The United States Trustee and the Subchapter V Trustee objected to Debtor’s counsel’s fee application, arguing that the requested fees were not reflective of the results obtained. Debtor’s proposed chapter 11 plan proposed to pay attorney’s anticipated allowed unpaid fees of $210,00 in full at the rate of $5,000 per month while unsecured non-priority creditors would receive only $45,000 over five years. Debtor pursued an adversary proceeding that had the potential to eliminate its primary creditor’s claim and generate substantial funds for the estate, but the litigation was not successful. Had Debtor not pursued the litigation, Debtor’s business would have ceased and unsecured priority and non-priority creditors would have received nothing. The Court determined that under Tenth Circuit precedent, it was required to apply the Johnson factors, including the “results obtained” factor, as well as the § 330 factors to assess the reasonableness of requested fees. However, “results obtained” is only one factor, and the Court in its discretion may give whatever weight to that factor it deems appropriate under the circumstances of the case. In exercising its discretion, the Court determined after applying the §330 and Johnson factors that counsel’s fees should be allowed in the amount requested. Under the circumstances, where Debtor’s only viable alternative was to pursue the litigation in its effort to propose a plan that would provide a dividend to unsecured creditors, the attorney’s decision to perform the services was reasonable and appropriate when the services were rendered. The “results obtained”  included getting a decision on the merits of the adversary proceeding, which all parties agreed had to be resolved before the Court could hold a confirmation hearing, and valuation of the primary secured creditor’s collateral. Even though Debtor did not “win” the litigation, the litigation was of importance to the administration of the estate.

 

Chief Judge Robert H. Jacobvitz
Chapter 11, Confirmation     02/06/2023     S-Tek 1, LLC     

The Court considered whether to confirm Debtor’s third plan of reorganization pursuant to § 1191(b), which governs non-consensual subchapter V plans. Under the plan, to defeat a creditor’s § 1111(b) election, Debtor proposed surrendering and replacing all or substantially all of the creditor’s collateral, which included the equipment and vehicles Debtor used to operate its business and most of its cash and accounts receivable. The Court found that Debtor failed to show it would have the financial ability to replace surrendered assets necessary for it to maintain its operations. Therefore, the Court denied plan confirmation for failure to meet the feasibility requirements of § 1129(a)(11) and § 1191(c)(3), made applicable by § 1191(b). 
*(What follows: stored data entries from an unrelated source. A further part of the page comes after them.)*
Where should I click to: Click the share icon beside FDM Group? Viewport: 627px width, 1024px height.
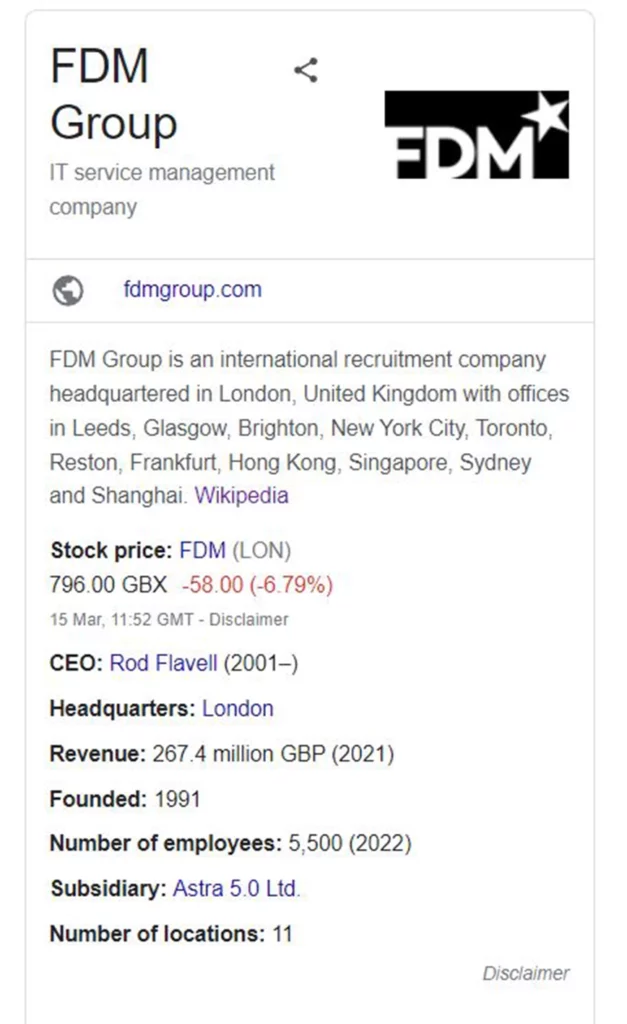click(x=306, y=70)
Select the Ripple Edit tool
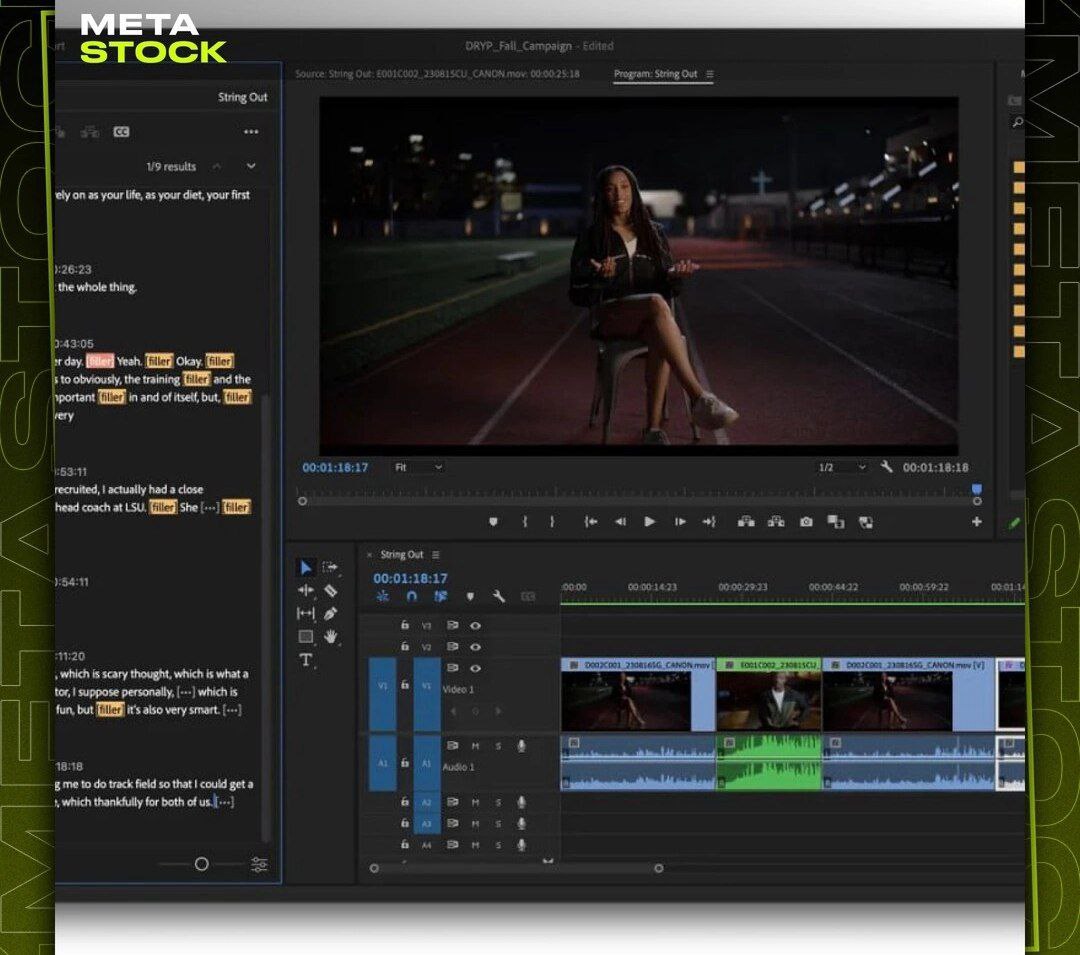Screen dimensions: 1080x955 coord(306,590)
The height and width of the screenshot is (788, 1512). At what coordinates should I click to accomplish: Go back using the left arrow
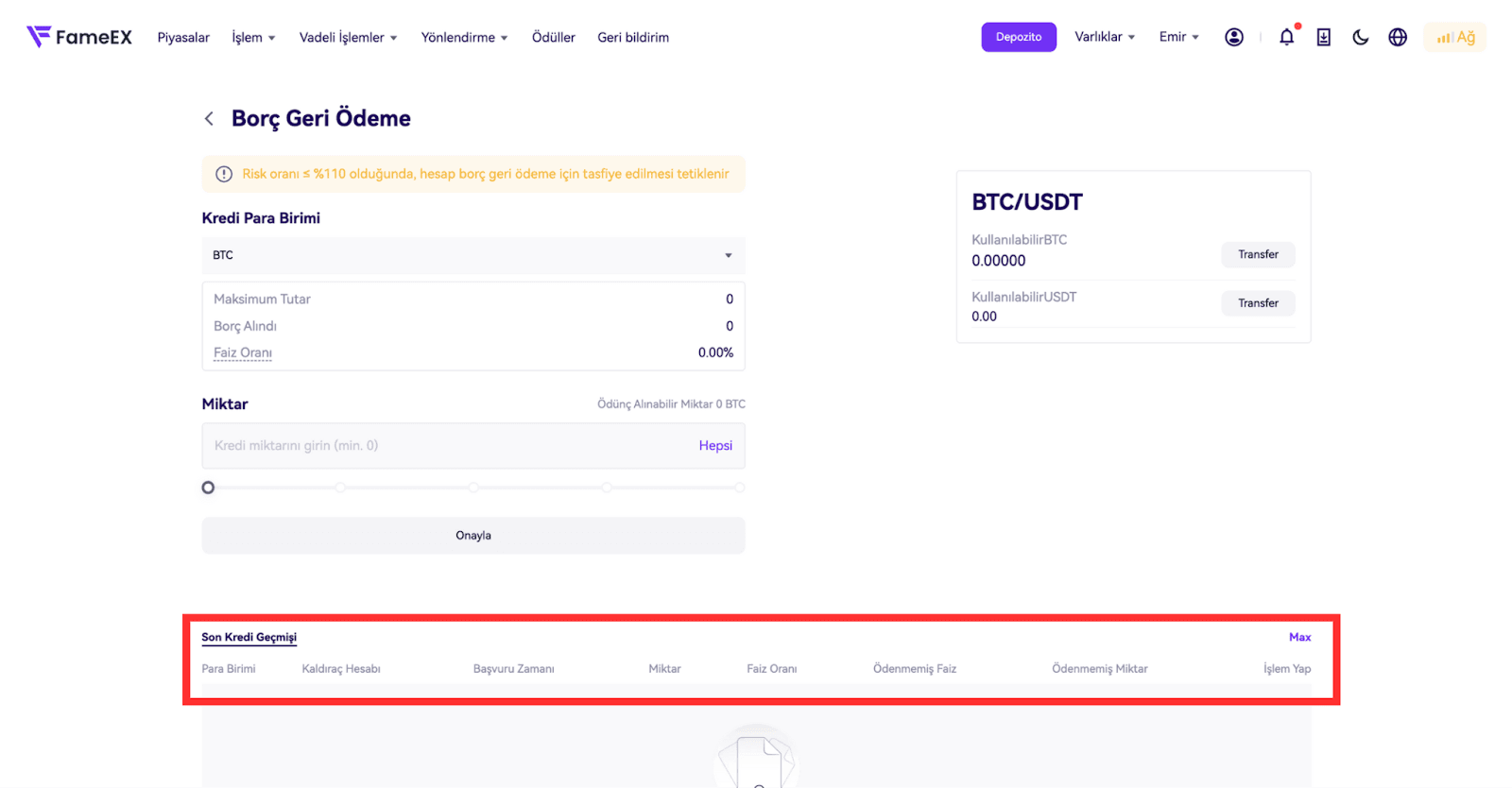[209, 118]
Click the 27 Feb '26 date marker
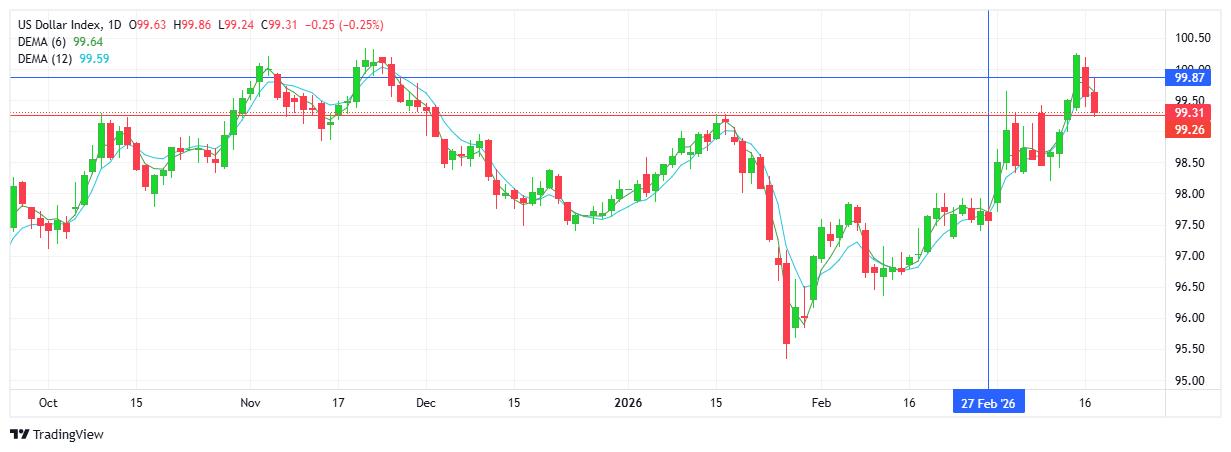1231x452 pixels. coord(988,403)
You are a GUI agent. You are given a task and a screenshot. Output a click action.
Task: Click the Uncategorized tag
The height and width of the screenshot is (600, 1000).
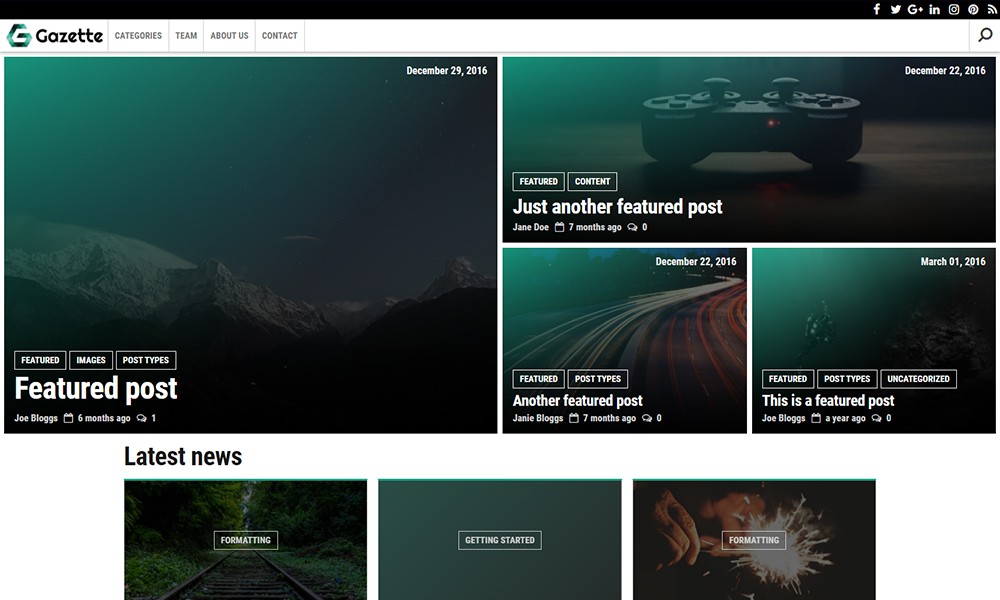[918, 379]
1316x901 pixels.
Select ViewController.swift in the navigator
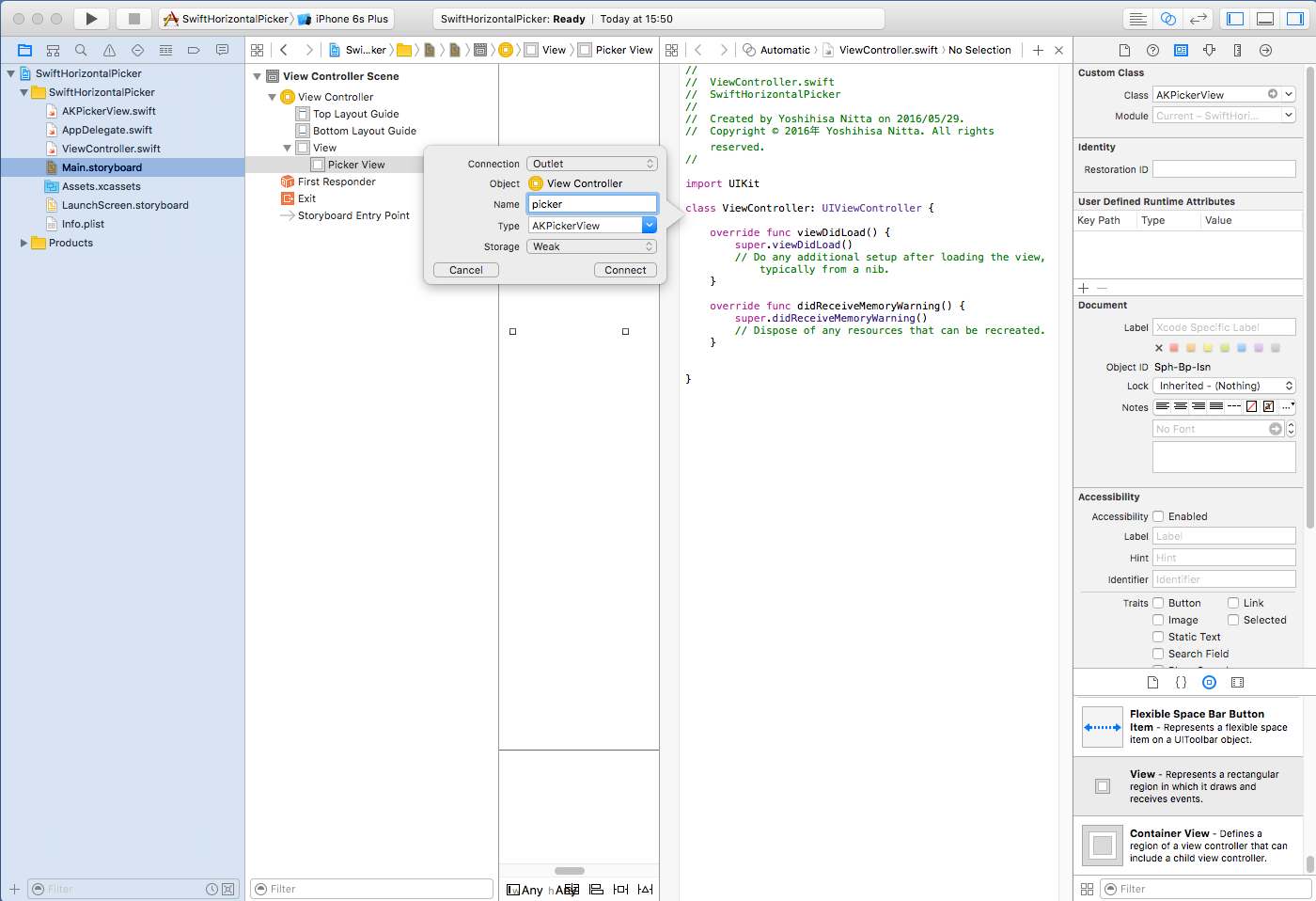pyautogui.click(x=111, y=149)
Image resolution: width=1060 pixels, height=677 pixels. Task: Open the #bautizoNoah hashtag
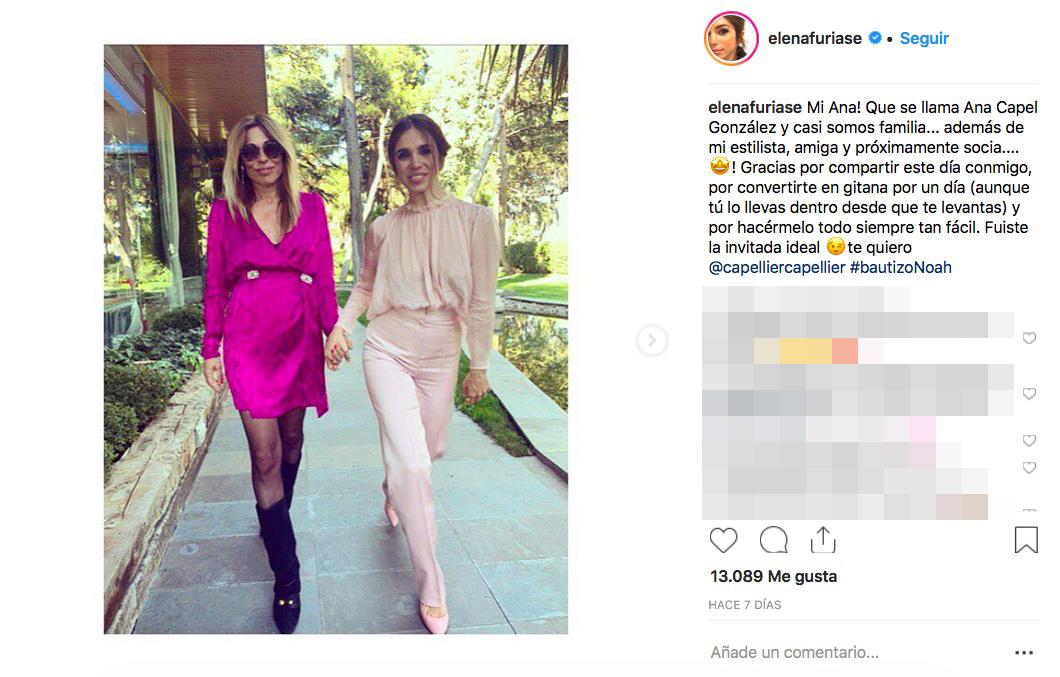(x=900, y=267)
Chief Judge Robert H. Jacobvitz
Administrative Claims, Breach of Contract, Chapter 11     01/12/2023     Henry Valencia, Inc.     

Claimants and Debtor entered into a post-petition oral agreement for repair to claimants’ van. Claimants filed an application for administrative expense based on Debtor’s  alleged improper repair and damage to their van while in Debtor’s possession. The Court determined that damages arising from a breach of a post-petition contract made in the ordinary course of a chapter 11 debtor’s business operations can constitute an administrative expense claim under § 503. Claimants did not meet their burden of proving that Debtor breached the oral contract’s implied warranty to use reasonable skill to complete the repairs, but established that Debtor breached the implied warranty to complete repairs within a reasonable time, entitling claimants to an allowed administrative expense for loss of use damages equal to the cost of renting a vehicle for the unreasonable period of delay, less the amount to be charged for repairs under the oral agreement to repair the van.